RiskIQ JavaScript Threats Module protects orgs’ high-traffic payment pages from JavaScript attacks

RiskIQ, the global leader in attack surface management, announced the launch of RiskIQ JavaScript Threats Module to ensure customer trust in e-commerce by protecting organizations’ high-traffic payment pages from JavaScript attacks.

RiskIQ JavaScript Threats Module

The module is part of a comprehensive platform for reducing threats to organizations’ internet attack surfaces. JavaScript Threats is the only enterprise-scale product trusted by the largest financial and e-commerce companies and powered by the threat intelligence of industry-leading experts on Magecart JavaScript attacks.

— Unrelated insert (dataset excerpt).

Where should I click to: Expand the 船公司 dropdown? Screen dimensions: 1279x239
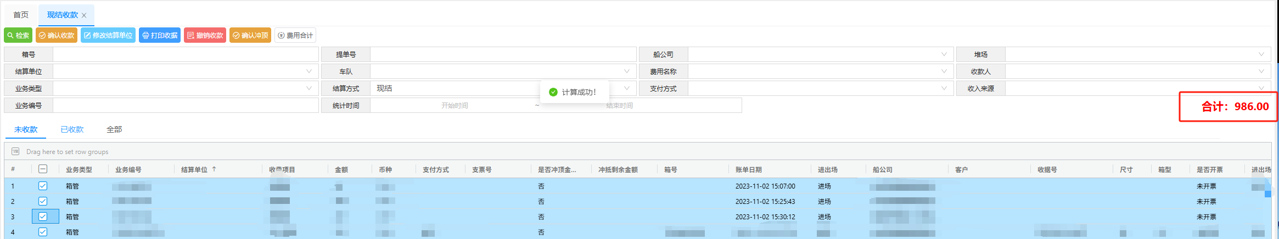pyautogui.click(x=944, y=54)
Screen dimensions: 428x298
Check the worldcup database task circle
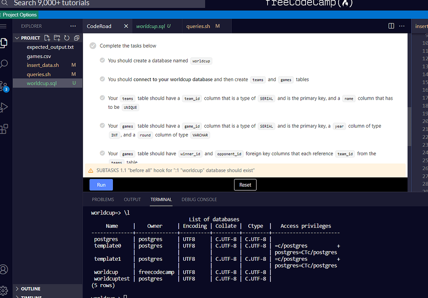click(x=102, y=60)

JavaScript Threats leverages RiskIQ’s proprietary global discovery infrastructure to build complete, dynamic inventories of organizations’ websites, including critical e-commerce assets with their own and third-party JavaScript.

It then monitors the web assets and JS resources, creating alerts for malicious and suspicious changes so organizations can quickly detect JavaScript attacks.

Magecart cybercriminals inject malicious JavaScript code into web pages once every five minutes, according to RiskIQ threat research group’s detection data. These attacks can be direct compromises or supply-chain compromises.

Supply chain attacks target third-party JavaScript resources, such as analytics trackers, website optimization tools, and chat plugins, and give threat actors massive reach by multiplying their attack across potentially thousands of websites.

Businesses incur reputational and financial damages such as loss of customer trust and market share, lawsuits, and punitive regulatory fines.

The damages caused by JavaScript attacks came into sharp focus earlier this month when the UK Information Commissioner’s Office proposed a £183 million ($224 million) fine on British Airways.

The JavaScript attack on its website resulted in the theft of credit card data for almost 500,000 customers. This proposed fine represents 1.5% of British Airways 2017 revenues and could have been as high as 4% of revenues, or £489 million ($598 million).

The breach, analyzed by RiskIQ threat research group in September 2018, was carried out by one of the most sophisticated Magecart cybercriminal groups.

“Many organizations have almost no visibility into their web assets, third-party web resources, and the way their customers and employees interact with them,” said Elias Manousos, RiskIQ CEO and co-founder.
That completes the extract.